“Were the whole realm of nature mine, That were a present far too small; Love so amazing, so divine, demands my soul, my life, my all.”
Isaac Watts, When I Survey the Wondrous Cross
Friday, 30 October 2020
The third ministry that Bonhoeffer recommends to us is to be there for others. This means accepting that the other person, whoever they might be, has a claim on our time, our person and our energy. No matter who they are. Simply because they are made in the image of God, as a work of God’s love, we are all interconnected.
Every Christian should sense that other people have a claim on their time and energies because we are knit together in the Body of Christ. To be addressed by another person is to be addressed in some sense by the God whose image they bear.
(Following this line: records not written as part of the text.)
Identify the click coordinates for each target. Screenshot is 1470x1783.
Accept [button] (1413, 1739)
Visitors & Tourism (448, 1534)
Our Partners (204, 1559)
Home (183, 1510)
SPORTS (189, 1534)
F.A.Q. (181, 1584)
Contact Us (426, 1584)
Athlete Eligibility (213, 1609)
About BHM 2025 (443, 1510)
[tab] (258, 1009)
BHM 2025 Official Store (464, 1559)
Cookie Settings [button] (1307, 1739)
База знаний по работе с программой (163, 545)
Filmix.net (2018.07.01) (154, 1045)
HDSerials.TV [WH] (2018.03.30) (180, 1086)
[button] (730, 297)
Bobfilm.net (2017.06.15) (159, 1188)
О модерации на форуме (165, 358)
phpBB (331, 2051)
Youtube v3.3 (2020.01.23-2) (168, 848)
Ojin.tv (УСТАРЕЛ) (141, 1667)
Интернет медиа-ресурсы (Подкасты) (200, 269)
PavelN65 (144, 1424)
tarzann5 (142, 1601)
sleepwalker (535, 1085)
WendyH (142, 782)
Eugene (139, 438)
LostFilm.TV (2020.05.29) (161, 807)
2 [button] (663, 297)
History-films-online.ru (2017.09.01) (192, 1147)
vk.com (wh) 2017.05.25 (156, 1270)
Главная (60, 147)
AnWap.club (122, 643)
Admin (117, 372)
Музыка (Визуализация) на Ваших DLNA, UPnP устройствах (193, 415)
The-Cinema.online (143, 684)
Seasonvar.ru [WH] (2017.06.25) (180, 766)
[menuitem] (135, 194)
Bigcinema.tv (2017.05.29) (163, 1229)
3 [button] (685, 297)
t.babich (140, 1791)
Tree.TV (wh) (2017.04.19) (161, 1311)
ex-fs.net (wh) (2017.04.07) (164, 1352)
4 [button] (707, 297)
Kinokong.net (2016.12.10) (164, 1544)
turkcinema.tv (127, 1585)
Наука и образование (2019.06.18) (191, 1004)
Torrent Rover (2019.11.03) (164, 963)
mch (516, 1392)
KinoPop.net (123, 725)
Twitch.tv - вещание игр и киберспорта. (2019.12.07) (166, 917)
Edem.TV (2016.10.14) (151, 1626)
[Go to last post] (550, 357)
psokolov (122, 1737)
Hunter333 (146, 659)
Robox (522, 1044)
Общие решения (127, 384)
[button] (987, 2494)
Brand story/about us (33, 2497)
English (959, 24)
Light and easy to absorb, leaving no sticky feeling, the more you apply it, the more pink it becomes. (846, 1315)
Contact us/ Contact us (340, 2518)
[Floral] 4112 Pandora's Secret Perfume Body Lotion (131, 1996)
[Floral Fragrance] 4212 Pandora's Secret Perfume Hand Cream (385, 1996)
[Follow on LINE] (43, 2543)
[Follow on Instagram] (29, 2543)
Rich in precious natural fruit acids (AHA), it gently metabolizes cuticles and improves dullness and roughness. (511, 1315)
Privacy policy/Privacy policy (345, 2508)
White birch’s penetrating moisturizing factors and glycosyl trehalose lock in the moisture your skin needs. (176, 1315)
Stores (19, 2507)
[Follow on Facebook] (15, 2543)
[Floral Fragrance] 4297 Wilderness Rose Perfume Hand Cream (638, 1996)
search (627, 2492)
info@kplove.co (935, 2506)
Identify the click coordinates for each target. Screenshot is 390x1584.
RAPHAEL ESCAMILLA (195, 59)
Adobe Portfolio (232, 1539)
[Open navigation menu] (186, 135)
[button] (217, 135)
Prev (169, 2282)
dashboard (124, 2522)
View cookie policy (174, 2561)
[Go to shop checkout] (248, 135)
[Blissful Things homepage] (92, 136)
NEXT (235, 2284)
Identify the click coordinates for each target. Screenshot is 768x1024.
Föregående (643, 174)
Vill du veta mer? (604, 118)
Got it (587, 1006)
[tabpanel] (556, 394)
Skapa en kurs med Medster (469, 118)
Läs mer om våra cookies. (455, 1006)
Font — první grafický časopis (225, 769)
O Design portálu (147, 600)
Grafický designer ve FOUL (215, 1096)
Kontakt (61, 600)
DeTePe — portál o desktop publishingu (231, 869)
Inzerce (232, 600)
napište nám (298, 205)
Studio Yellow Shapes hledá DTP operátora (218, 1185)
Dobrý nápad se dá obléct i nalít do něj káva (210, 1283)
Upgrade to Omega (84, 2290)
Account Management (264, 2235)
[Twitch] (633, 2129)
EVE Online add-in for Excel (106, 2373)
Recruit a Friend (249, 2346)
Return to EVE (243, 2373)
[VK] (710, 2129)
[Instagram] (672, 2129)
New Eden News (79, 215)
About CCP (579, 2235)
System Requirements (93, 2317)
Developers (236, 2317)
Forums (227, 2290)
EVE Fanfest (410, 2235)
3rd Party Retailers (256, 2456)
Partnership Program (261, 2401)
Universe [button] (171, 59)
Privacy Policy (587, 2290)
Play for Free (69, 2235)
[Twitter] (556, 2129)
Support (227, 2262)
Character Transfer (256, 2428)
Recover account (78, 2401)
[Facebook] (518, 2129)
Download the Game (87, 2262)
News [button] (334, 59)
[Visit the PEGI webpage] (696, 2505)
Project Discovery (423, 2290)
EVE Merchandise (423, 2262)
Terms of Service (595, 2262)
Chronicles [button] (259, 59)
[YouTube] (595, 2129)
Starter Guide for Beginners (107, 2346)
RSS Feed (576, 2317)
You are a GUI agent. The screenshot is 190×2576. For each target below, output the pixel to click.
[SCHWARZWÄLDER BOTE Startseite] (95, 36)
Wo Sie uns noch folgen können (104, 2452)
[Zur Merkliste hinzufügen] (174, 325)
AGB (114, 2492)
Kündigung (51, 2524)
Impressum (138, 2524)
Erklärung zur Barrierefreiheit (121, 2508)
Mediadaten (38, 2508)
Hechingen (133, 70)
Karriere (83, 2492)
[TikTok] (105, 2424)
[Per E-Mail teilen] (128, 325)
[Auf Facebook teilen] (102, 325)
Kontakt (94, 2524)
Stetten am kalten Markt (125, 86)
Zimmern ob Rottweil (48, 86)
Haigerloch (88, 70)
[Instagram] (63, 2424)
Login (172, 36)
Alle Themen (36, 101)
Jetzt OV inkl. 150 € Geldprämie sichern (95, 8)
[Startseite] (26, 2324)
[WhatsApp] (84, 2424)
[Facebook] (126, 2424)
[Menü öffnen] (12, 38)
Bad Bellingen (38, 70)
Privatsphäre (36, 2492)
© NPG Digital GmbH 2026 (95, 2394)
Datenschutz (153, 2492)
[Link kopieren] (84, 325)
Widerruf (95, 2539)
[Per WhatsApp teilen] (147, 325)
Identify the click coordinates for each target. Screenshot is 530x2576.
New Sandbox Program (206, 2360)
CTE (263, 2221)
This picks up on a rather wonderful image, expressed in the Rule of St Benedict. Benedict reminds his hearers that in greeting and hosting the least of God’s children, many have entertained angels unawares. It’s a beautiful phrase often depicted in that wonderful icon of Rublev’s Trinity (also called The Hospitality of Abraham). But we forget that it has a very straightforward meaning too. Abraham offers hospitality. In doing so, he entertains angels unawares, and indeed perhaps entertains the very life of God unawares. We’re also reminded that Jesus tells us that whatever we do to the least of his children, we do to Christ himself.
Do we take time to be there for others? Do we set aside time to accompany others, especially if we think they’re encountering difficulty? And do we maintain that discipline, even if we feel that spending time with them will not be particularly productive or useful in comparison with all the other stuff that we have lined up on our schedules or timetables? We might just be entertaining angels unawares.
And if we do this, then we will also sense that another person’s burden is also ours. This is the fourth ministry Bonhoeffer recommends, to bear each other’s burdens.
If we can perform these ministries we will find that we can love our neighbour and in so doing love God. We will also find that we can love ourselves as God loves us, which is the completion of Bernard of Clairvaux’s progress of love.